Thinking about music, I read in the paper that Madonna is signing/has signed a new recording/publishing/performing contract with Live Nation. This (apparently) is a new sort of 360 degree contract featuring all musical output over a given period of time. In Madonna's cast it's for three albums - and about £15 million, a huge sum of money.
This makes me think about something Flo mentioned again the other day in a meeting - his theory that in the future all recorded music will be free, what people will pay for, and where the money will be is in the live experiences. The idea of this experience economy is not new, the book is sitting on my shelf (though if I am honest I only ever read the first and last chapters), but it is very interesting to see it coming to light in this way.
Of course this shift, while dramatic, is only truly apocalyptic for the music publishing houses themselves, who are going to have to adapt in a similar way, or rest easy in the sunset of their industry.

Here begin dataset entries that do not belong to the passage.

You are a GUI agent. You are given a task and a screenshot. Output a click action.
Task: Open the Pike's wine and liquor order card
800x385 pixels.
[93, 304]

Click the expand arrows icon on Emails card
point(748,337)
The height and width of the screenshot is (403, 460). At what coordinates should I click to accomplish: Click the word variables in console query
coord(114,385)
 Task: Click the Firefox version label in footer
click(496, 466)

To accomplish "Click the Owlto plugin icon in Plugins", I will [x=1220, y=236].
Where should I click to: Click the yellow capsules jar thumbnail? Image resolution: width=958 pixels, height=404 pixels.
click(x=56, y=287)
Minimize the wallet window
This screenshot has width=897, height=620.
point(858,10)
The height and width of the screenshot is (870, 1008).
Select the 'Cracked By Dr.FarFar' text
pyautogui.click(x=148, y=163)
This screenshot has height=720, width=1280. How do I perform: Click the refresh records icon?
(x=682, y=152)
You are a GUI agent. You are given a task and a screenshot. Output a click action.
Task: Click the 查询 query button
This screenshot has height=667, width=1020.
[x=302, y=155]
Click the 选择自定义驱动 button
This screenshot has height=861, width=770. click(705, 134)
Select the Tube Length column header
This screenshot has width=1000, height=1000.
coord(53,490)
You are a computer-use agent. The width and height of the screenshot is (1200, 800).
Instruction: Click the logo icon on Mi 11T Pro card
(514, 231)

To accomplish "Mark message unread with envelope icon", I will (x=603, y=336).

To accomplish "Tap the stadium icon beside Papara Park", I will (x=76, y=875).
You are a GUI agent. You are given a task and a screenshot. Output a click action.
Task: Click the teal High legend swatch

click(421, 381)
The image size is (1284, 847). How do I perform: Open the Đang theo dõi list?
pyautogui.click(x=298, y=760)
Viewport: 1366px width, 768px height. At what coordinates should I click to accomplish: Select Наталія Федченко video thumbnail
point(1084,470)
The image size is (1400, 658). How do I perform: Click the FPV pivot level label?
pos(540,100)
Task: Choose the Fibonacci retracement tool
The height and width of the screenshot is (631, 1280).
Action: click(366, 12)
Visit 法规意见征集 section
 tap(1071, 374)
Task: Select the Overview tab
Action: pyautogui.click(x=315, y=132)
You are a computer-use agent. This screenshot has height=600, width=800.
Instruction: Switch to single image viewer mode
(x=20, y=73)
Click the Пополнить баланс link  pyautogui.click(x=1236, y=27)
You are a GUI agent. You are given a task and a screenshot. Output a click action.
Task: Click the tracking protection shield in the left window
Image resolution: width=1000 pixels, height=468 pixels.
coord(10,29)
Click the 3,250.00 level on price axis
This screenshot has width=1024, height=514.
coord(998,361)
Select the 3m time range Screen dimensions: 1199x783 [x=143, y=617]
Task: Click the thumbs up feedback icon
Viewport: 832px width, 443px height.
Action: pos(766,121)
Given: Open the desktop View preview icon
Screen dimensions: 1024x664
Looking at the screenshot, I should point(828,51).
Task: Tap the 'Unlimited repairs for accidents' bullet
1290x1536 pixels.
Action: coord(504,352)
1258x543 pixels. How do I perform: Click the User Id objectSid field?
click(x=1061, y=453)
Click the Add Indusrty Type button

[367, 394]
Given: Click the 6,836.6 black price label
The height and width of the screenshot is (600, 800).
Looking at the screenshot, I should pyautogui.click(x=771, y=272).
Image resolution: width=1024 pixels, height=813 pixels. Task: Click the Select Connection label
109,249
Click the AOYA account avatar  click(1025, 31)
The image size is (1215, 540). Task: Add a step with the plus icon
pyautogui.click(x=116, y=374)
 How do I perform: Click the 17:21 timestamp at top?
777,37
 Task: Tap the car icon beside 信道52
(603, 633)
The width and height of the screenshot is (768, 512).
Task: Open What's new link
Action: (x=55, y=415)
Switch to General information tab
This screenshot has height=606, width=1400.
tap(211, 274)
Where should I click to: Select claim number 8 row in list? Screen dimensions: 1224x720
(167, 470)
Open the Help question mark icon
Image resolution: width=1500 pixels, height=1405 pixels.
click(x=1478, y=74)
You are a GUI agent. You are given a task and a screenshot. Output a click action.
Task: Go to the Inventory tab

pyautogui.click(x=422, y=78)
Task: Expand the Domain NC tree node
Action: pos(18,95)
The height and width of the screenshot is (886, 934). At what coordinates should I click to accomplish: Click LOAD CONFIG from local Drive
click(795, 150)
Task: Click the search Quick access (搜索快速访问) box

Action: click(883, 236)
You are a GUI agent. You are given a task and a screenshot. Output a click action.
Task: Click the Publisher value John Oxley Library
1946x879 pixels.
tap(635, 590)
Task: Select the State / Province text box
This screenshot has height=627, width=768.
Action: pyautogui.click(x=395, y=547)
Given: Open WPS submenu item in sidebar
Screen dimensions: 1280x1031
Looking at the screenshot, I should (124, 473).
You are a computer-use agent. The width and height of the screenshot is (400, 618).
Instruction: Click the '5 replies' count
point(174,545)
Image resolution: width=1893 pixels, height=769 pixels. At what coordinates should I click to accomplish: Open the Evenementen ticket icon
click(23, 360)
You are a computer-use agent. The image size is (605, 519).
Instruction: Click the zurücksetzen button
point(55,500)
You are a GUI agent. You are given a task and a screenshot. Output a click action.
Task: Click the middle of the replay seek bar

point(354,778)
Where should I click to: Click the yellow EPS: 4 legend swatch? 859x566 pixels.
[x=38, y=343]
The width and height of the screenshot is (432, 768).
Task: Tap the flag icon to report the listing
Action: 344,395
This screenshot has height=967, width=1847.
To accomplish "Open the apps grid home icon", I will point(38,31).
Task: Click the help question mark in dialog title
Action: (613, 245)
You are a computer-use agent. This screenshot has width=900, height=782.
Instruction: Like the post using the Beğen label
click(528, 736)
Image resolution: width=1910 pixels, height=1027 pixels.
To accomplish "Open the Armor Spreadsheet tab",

Perhaps another way the sidelining of the music industry will help the artists - at least the established ones - is in how Radiohead are selling their new album for whatever you want to pay for it. No need for a costly recording contract in their case, or to prop up a nationwide distribution, just sell it digitally, and directly to the listeners.
Now this is classic disintermediation (remember that - the promise of web 1.0) taking out all the Mr 10%s in the chain and just having a relationship direct with the band themselves. Assuming that these types of interactions form an exchange of value between the producer and the consumer, the consumer isn't likely to offer 1p in every case. They will offer a sum of money equal to the value they anticipate to derive from it. The word so far is that this is about £4.
The whole idea of it is very open source, in fact it is highly redolent of a hippy after-club in Leeds called Cabbage where if memory serves, you just paid whatever you wanted to for the tea.
This tipping concept is an idea that is widely used in software development. But it's not as commercially dappy as you might think. No artist today earns £4 on each CD that they sell, I think the figure is more like £1 after the record shop, record label, manager, fruit and flowers fund etc have all taken their cut. So in fact these guys have quadrupled their marginal return and reduced massively the initial outlay they have to make. Now that really is rock n roll.